部下の気遣いが、世代間のずれで裏目に出る

 しかし、部下は悪気があってLINEで連絡をしているわけではありません。むしろ、LINEの方が迷惑にならないと考えて、利用している場合も多いのです。

 いつも忙しい上司の場合、朝から欠勤連絡をすることで邪魔してはいけないと考えて、あえてLINEを選んでいる人もいます。あるいは、これまで敬語やビジネスマナーを学ぶ機会がなかったために、上司との話し方や、ビジネスメールに苦手意識を持ってしまい、その結果「LINEなら失敗がないだろう」とを考えている人もいるでしょう。

 いずれのケースも、仕事を軽く考えていたり、気軽だからLINEで連絡しているのではなく、失敗しない方法を考えた結果、LINEを選択しているのです。

 こうした世代間の認識のずれを解消するには、会社でLINEの活用方法についてあらかじめルール設定をしておく必要があります。特に機密情報を扱う部署の場合は、LINE禁止のルールを設定しているところも多いはず。ルールについて改めてスタッフで共有しましょう。

LINEの長所を知ればビジネスでも有効利用できる

 ですが、特にルールは設定されておらず、ただ何となくLINEが受け入れにくいという場合には、これから紹介する導入例を参考に、一部業務に限りLINEを導入してみても良いかもしれません。

 ビジネスシーンにおいてLINEが効果を発揮するのは、指示出しや決定事項の共有など、情報をスピーディかつ正確に伝えたい場合です。LINEがこうした業務に適している理由は二つあります。
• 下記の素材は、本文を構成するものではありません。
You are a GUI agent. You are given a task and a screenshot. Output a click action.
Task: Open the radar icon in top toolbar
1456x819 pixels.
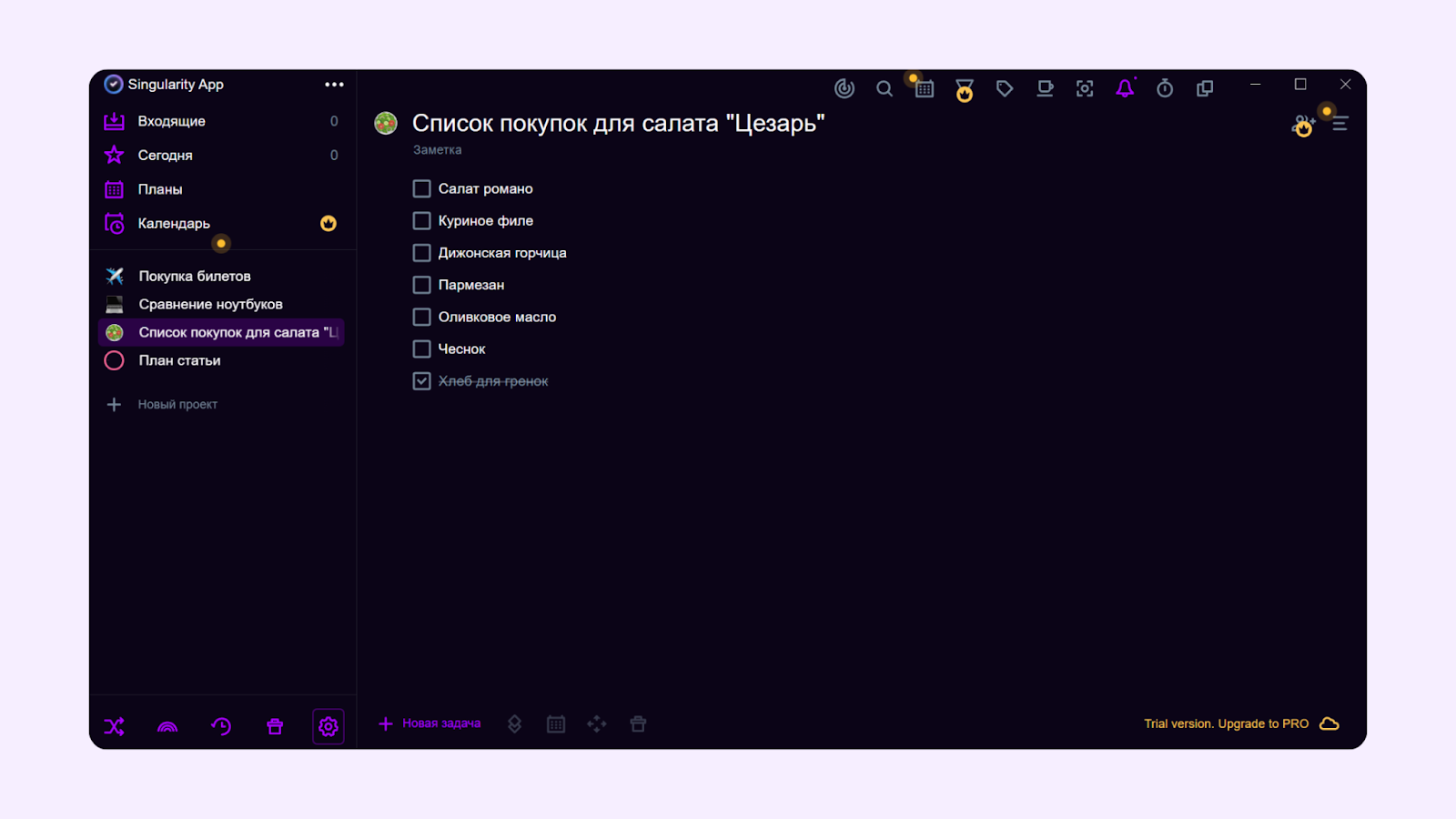[844, 88]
 一つ目は、LINEはスマートフォンさえあれば場所を選ばずどこでも受信・送信可能という点です。ですから、日中は外出が多い部署の場合も即座に確認してもらえるのです。

 二つ目は、グループ設定ができる点です。グループ設定をすれば、情報を一斉送信できるだけでなく、それに対する反応もスクロールで一気に確認可能です。

 たとえば、部下の1人から質問があった場合、それに対する返信もグループに設定された全員が確認できます。また、情報に変更があった際も、変化の経緯を時系列で確認できるので、見直したときに全体像を把握しやすいというメリットがあります。

 より効果的にLINEを活用するために、送り手は文章の書き方も工夫をしましょう。LINEは長文には不向きなツールですから、文章は短く箇条書きに。改行も小まめにしましょう。内容に関しても、一読するだけで読み手が自分のすべき行動が分かる文章が理想です。共有事項・作業発生の有無・締め切り・確認後の返信が必要か不要かといった要素を記載して、読み手の理解度と業務スピードを高めましょう。

 これまでの慣習や固定概念から、LINEはビジネス向きではないと決めつけてしまいがちですが、このように、LINEの長所を知った上で適切に活用すれば、業務効率アップや連絡漏れの防止といった思わぬ効果を実感することができるはずです。